By AsiaViews

Like many of its equivalents elsewhere in Southeast Asia, Myanmar’s nationalism celebrates its core and periphery. Myanmar draws its stability from its Buddhist, ethnic Bamar identity and history as the nation’s ballast. However, the country, which recognizes 135 ethnic groups, also prizes cohesion and tries to make itself a home for all its ‘national races’.

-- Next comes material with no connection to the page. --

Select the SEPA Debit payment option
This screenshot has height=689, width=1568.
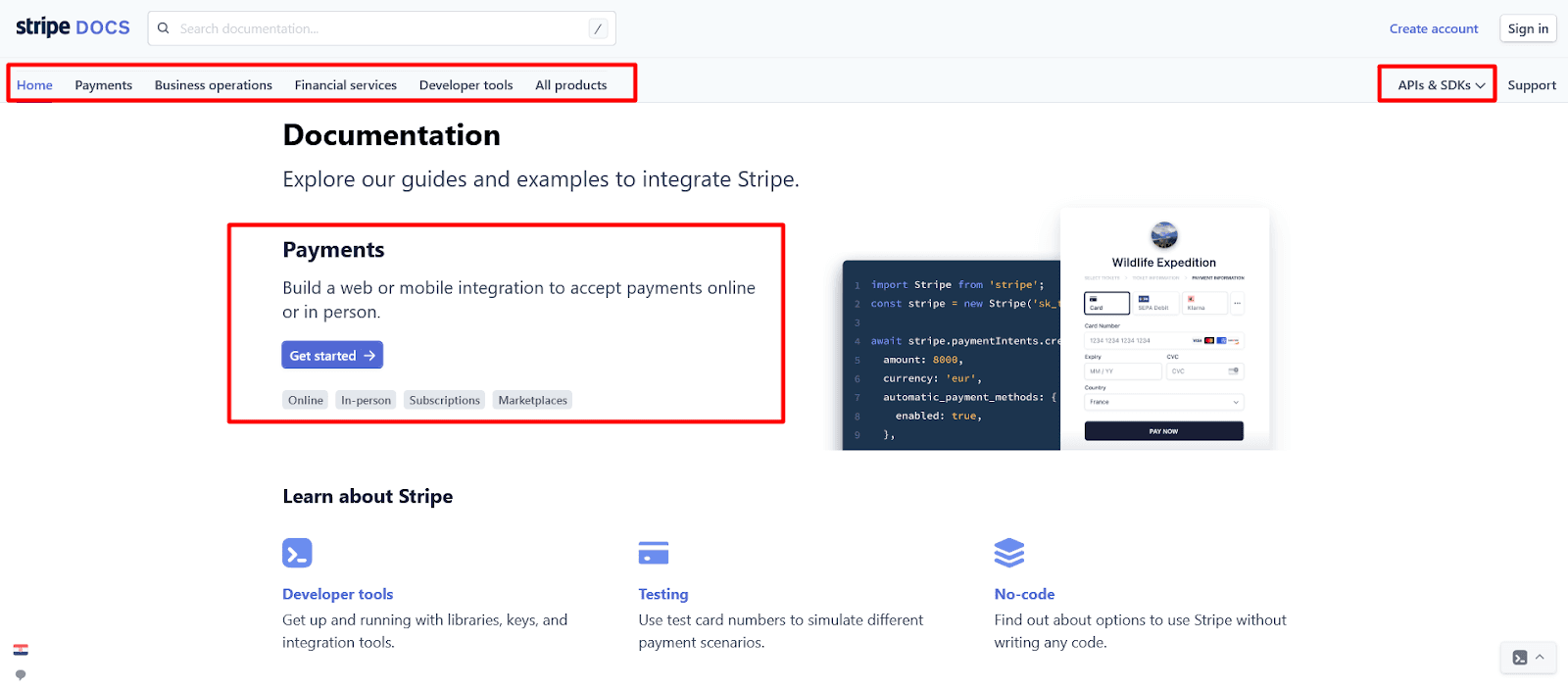[1153, 303]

The transition away from military rule provided Myanmar the opportunity to restart interethnic relations, as it were, that had descended into armed insurgencies. This search for national cohesion is evidenced in the fanfare that led up to the September 2016 repeat of its nation-founding Panglong Conference. Known as the 21st Century Panglong Conference, the gathering aimed to wipe the slate clean in Bamar/non-Bamar conflicts that have bedeviled the country since as early as independence in 1948. Although the conference did not result in a general peace agreement, leaders of ethnic guerrilla armies did sit down together with Myanmar generals.

But something is different with the persecution of the Rohingya today. A Myanmar military general may find himself negotiating with a Kachin insurgency leader or a Karen opposition chief, but no one in Myanmar can picture the same thing with the Muslim Rohingya. This is because the Rohingya simply has no place in Myanmar’s self-conception, not even in its periphery.

This Myanmar prejudice is the reason why Aung San Suu Kyi’s refusal to come to the aid of the Rohingya has been shocking to outsiders but a non-issue to most in Myanmar. This position also informs Kyaw Zwa Moe’s analysis in The Irrawaddy, the first article in AsiaViews’s Spotlight section this week. The main argument is that the outbreak of violence in Rakhine State is endangering democracy in Myanmar as growing instability may lure the generals to take over the country again. The idea that democratic progress is not worth endangering for the sake of ‘foreigners’ makes for a peculiar read.

Outsiders, especially the Rohingya, are also what the radical monks of MaBaTha are railing against. The group claims to protect and promote Buddhism in a challenging time. Our second article in this week’s Spotlight is a short take on the International Crisis Group’s report on the roots of support for an exclusionary nationalist narrative that MaBaTha espouses. The report urges the Myanmar government to reframe the narrative of Buddhism in a new democratic setting and to address the underlying reasons for grievances that empower the reactionary group.

It would not be excessive to point out the possible repercussions on other countries in the ASEAN region.  Indonesia, like Myanmar, is still on guard against the destructive elements of extremist Muslim groups that have managed to become very influential among the more moderate population.  Writing in the Nikkei Review, former journalist and crisis mediator Michael Vatikiotis said, “Never in modern times have tensions been so high between faiths that have coexisted peacefully in this region for centuries. If the trend continues, it could become a more dangerous threat to social stability than that posed by Islamic State fighters returning from the Middle East.